April 13, 2020
Maintaining the wellbeing of your employees, while they work from home
To stop the spread of COVID-19, organisations are beginning to encourage their staff to work from home. This is the most safe and logical way of keeping your business running as normal, whilst protecting your staff.
A few of the world’s largest organisations have recently advised their workers to remain at home, including Virgin Holidays, Ford, Amazon, Microsoft and Facebook. Royal Bank of Scotland prompted office staff to work from, massively reducing the number of individuals in their office areas.
Naturally, bigger organisations will have strong homeworking plans set up as they may already have a certain level of homeworking as standard. However, for smaller businesses the concept of your employees working from home will be a lot more daunting.

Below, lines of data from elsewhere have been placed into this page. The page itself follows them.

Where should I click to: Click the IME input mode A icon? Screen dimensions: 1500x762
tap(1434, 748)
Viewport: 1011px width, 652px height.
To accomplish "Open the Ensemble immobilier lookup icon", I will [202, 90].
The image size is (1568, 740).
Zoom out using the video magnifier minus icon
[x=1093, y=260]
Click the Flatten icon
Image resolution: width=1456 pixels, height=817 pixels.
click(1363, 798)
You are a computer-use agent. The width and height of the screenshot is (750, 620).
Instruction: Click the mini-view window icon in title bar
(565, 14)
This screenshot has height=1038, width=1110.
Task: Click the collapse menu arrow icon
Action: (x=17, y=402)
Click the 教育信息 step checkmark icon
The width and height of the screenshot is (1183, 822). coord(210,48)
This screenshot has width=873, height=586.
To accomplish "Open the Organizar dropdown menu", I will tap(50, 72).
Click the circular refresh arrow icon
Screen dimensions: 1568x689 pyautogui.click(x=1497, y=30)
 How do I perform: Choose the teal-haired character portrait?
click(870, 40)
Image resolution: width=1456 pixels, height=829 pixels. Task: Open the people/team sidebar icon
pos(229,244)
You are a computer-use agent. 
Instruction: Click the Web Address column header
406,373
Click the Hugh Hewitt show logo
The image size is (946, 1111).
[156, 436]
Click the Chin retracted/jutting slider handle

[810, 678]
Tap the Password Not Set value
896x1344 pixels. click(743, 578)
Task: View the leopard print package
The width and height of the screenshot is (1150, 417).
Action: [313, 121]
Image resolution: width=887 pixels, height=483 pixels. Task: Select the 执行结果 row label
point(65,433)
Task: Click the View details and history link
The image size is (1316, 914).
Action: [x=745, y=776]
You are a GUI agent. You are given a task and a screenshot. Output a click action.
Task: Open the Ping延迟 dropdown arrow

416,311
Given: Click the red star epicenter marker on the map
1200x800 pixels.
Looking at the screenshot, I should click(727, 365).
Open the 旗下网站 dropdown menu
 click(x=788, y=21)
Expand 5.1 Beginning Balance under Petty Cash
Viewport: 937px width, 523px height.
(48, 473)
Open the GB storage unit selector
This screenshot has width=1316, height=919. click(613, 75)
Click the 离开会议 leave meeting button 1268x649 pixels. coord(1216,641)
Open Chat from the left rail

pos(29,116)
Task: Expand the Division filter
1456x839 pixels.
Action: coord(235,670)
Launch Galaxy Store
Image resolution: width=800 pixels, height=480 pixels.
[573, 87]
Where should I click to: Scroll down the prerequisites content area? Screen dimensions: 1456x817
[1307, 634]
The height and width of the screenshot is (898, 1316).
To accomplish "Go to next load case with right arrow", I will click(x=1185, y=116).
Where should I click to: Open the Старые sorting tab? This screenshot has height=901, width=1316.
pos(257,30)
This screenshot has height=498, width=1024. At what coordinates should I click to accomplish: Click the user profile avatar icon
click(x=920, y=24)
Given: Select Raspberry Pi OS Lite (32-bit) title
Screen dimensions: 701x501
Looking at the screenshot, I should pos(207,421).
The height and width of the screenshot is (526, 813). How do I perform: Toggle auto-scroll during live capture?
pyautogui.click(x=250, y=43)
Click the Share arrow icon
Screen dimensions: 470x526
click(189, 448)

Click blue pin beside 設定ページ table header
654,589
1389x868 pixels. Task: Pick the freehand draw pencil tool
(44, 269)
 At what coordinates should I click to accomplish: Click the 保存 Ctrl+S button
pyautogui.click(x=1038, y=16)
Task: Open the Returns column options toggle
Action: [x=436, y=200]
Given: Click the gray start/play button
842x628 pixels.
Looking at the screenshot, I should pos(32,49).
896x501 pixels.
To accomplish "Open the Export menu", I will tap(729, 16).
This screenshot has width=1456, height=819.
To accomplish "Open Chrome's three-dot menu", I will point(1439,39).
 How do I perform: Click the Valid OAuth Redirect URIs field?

In our Return-to-Work guide, we offer advice and guidance of what solutions you need to protect your staff irrespective of their workspace.
Adjusting to homeworking
It may be difficult for employees to adjust to another work style. In the event that a normal working day includes a busy office environment, calling buyers/customers or going to meetings, the new home working strategy can negatively affect employee’s emotional wellbeing and mental-health as this uncommon change can cause a strong sense of disconnection.
A 2019 report on the State of Remote Work by Buffer states that 49% of remote workers note that their greatest problem is wellbeing related. All the more explicitly, 22% can’t unplug after work, 19% feel forlorn and 8% can’t remain motivated. These figures are expected to grow significantly, following the Coronavirus pandemic bringing about huge number of employees directed to work from home.
Shifting from a public workplace to the limited space of your own home can influence everybody. It’s vital that you adopt new approaches to ensure your people remain happy and productive in light of the current situation.
Here are a few ways you can help the mental health and wellbeing of your employees.
Stay in touch
The World Health Organisation (WHO) released a mental health guide for people who are self-isolating saying: “This time of crisis is generating stress in the population.”
Securing employees’ psychological and emotional wellness doesn’t need to be on overpowering assignment, and even a quick short call can go far.
These could be on daily basis, or weekly after work calls or even better video calls. The thought is that you can constantly survey work process, set new assignments and check your team’s wellness.
Working from home may be causing unanticipated issues for staff, so it’s critical to get input where you can. It likewise opens up the chance to have a conversation that isn’t business related, asking after their family, talking about the news and so on.
Support a healthy work-life balance
While you may stress that a few employees may accept home working as a chance to take it a little easy, as a general rule, many will feel strain to work more earnestly, or longer hours, to demonstrate they are dedicated.
As a business you need to adjust for productivity by urging workers to continue to take breaks. When working from home it tends to be anything but difficult to feel enticed to remain at your computer all through your lunch or broaden the day’s end by a couple of hours.
Be sure to urge staff to work their contracted hours and don’t extend their working day into home life basically in light of the fact that they’re working from home. Likewise with everything, balance is critical.
Organise regular group meetings
We live in a more interlinked world than any other time in recent memory, so with regards to keeping the entire group associated, innovation is genuinely on your side. Attempt to keep group meetings and catch-ups planned for your programmes by utilising online platforms like Teams and Zoom as your approach to connect.
This has a dual impact: first it keeps the consistency of the typical working week, and that will make keeping your business running simpler than if regular meetings delayed or postponed. Also, it assists with recreating the environment of the ordinary workplace, helping people to socialise and interact on a personal level.
Opt for collaborative tools and platforms
There are a lot of tools that help employees to communicate with each other, for example, Asana, Zoom, Basecamp, Trello and Flock. These enable everybody to monitor projects and who they’re allotted to. Employees can frequently feel like they’re on an island so by being able to encircle themselves with other team members through these collaborations, their efficiency and morale can be boosted.